About this exercise —
Every entry below is to be retyped exactly as it stands.

═══

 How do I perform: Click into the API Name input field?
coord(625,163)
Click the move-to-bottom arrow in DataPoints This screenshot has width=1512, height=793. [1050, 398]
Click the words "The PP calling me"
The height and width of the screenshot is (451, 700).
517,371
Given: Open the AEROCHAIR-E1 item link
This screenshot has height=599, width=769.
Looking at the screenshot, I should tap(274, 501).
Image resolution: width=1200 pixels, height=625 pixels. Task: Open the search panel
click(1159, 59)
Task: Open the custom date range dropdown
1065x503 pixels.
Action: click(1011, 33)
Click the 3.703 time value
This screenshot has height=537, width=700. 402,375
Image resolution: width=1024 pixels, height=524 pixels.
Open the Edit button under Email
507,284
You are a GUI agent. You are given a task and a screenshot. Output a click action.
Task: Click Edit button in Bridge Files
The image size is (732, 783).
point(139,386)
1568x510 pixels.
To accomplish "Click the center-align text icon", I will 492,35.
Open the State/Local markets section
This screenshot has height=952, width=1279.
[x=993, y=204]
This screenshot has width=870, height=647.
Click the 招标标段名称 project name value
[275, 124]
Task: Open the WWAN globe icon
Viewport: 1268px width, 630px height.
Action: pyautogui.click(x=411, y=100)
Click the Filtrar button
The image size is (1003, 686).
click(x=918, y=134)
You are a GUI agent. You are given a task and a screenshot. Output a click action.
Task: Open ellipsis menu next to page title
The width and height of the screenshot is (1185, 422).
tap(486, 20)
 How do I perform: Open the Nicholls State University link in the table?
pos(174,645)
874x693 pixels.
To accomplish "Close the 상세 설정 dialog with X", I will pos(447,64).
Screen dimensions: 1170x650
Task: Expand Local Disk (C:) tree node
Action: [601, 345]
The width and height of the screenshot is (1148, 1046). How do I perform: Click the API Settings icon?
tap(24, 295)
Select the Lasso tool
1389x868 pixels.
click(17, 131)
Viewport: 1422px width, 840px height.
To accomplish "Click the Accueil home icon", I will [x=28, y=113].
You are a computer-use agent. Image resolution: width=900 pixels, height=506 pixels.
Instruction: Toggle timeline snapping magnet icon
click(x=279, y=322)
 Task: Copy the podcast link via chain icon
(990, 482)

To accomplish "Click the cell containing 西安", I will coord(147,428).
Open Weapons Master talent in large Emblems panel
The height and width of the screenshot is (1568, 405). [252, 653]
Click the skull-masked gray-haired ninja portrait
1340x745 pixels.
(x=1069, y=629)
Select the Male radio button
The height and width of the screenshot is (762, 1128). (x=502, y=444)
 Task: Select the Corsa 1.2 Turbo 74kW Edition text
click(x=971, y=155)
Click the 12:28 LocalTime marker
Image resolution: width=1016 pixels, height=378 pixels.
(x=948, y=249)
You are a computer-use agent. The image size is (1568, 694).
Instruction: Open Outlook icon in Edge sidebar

═══

Exercise result —
 How do I perform: Click into the API Name input field?
coord(625,163)
Click the move-to-bottom arrow in DataPoints This screenshot has width=1512, height=793. [1050, 398]
Click the words "The PP calling me"
The height and width of the screenshot is (451, 700).
517,371
Given: Open the AEROCHAIR-E1 item link
This screenshot has height=599, width=769.
Looking at the screenshot, I should tap(274, 501).
Image resolution: width=1200 pixels, height=625 pixels. Task: Open the search panel
click(1159, 59)
Task: Open the custom date range dropdown
1065x503 pixels.
Action: click(1011, 33)
Click the 3.703 time value
This screenshot has height=537, width=700. 402,375
Image resolution: width=1024 pixels, height=524 pixels.
Open the Edit button under Email
507,284
You are a GUI agent. You are given a task and a screenshot. Output a click action.
Task: Click Edit button in Bridge Files
The image size is (732, 783).
point(139,386)
1568x510 pixels.
To accomplish "Click the center-align text icon", I will 492,35.
Open the State/Local markets section
This screenshot has height=952, width=1279.
[x=993, y=204]
This screenshot has width=870, height=647.
Click the 招标标段名称 project name value
[275, 124]
Task: Open the WWAN globe icon
Viewport: 1268px width, 630px height.
Action: pyautogui.click(x=411, y=100)
Click the Filtrar button
The image size is (1003, 686).
click(x=918, y=134)
You are a GUI agent. You are given a task and a screenshot. Output a click action.
Task: Open ellipsis menu next to page title
The width and height of the screenshot is (1185, 422).
tap(486, 20)
 How do I perform: Open the Nicholls State University link in the table?
pos(174,645)
874x693 pixels.
To accomplish "Close the 상세 설정 dialog with X", I will pos(447,64).
Screen dimensions: 1170x650
Task: Expand Local Disk (C:) tree node
Action: [601, 345]
The width and height of the screenshot is (1148, 1046). How do I perform: Click the API Settings icon?
tap(24, 295)
Select the Lasso tool
1389x868 pixels.
click(17, 131)
Viewport: 1422px width, 840px height.
To accomplish "Click the Accueil home icon", I will [x=28, y=113].
You are a computer-use agent. Image resolution: width=900 pixels, height=506 pixels.
Instruction: Toggle timeline snapping magnet icon
click(x=279, y=322)
 Task: Copy the podcast link via chain icon
(990, 482)

To accomplish "Click the cell containing 西安", I will coord(147,428).
Open Weapons Master talent in large Emblems panel
The height and width of the screenshot is (1568, 405). [252, 653]
Click the skull-masked gray-haired ninja portrait
1340x745 pixels.
(x=1069, y=629)
Select the Male radio button
The height and width of the screenshot is (762, 1128). (x=502, y=444)
 Task: Select the Corsa 1.2 Turbo 74kW Edition text
click(x=971, y=155)
Click the 12:28 LocalTime marker
Image resolution: width=1016 pixels, height=378 pixels.
(x=948, y=249)
You are a computer-use agent. The image size is (1568, 694).
Instruction: Open Outlook icon in Edge sidebar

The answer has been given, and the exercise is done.